◆ **The problem**:
Starting at the line that contains "You are a computer-use agent. Viewport: 1024px" and stopping after the line that contains "click(456, 275)", copy the entries below word for word. Leave the pictures out of your reply.

◆ **Exercise materials**:

================

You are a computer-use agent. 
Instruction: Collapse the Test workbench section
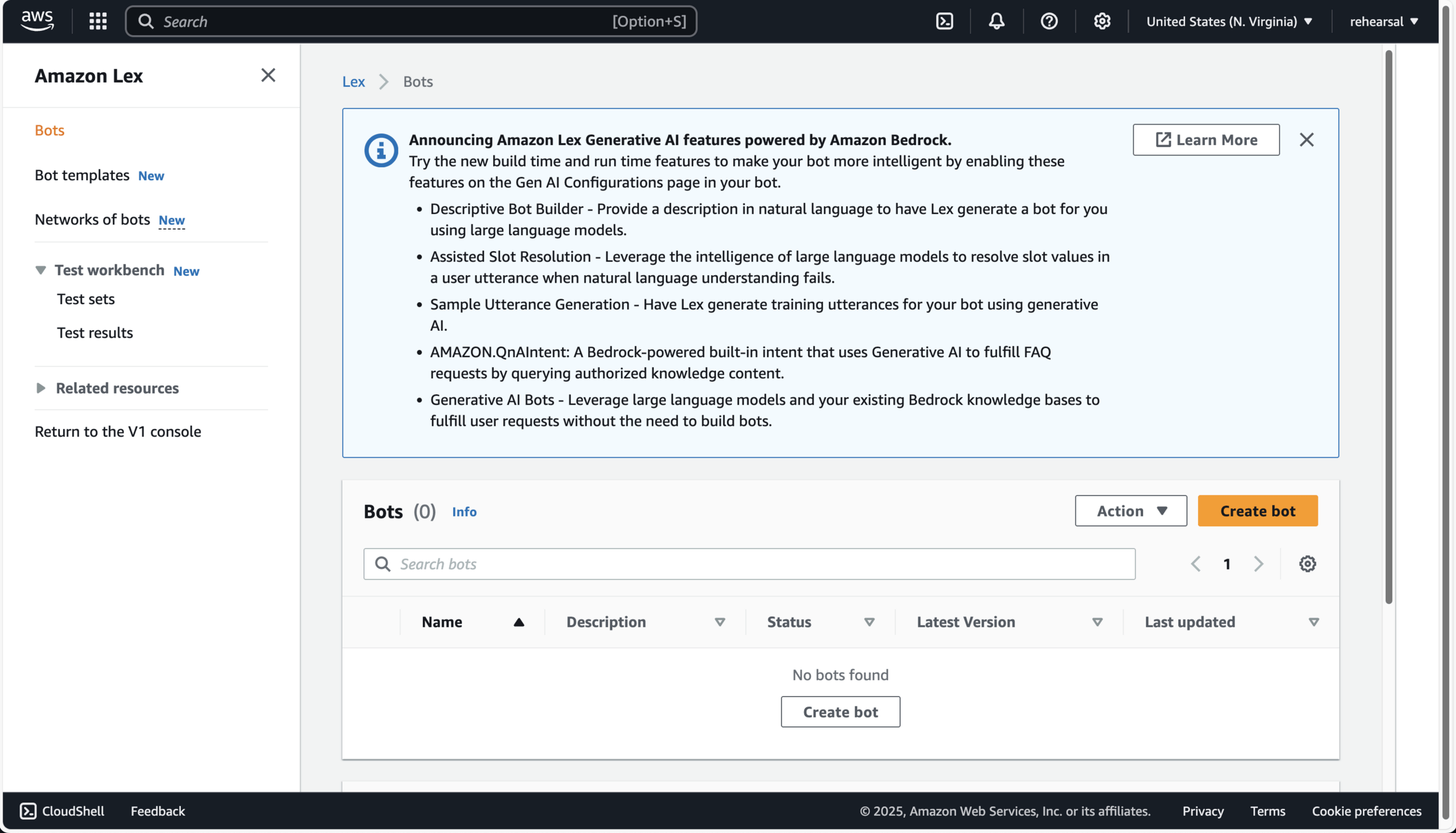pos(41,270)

================

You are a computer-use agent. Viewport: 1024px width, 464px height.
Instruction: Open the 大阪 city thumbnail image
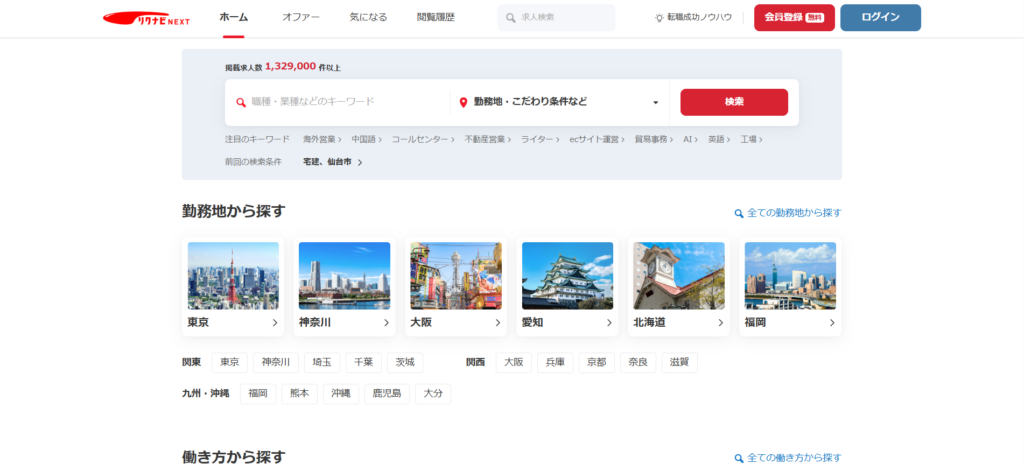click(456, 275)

================

◆ **Exercise result**:
You are a computer-use agent. Viewport: 1024px width, 464px height.
Instruction: Open the 大阪 city thumbnail image
click(456, 275)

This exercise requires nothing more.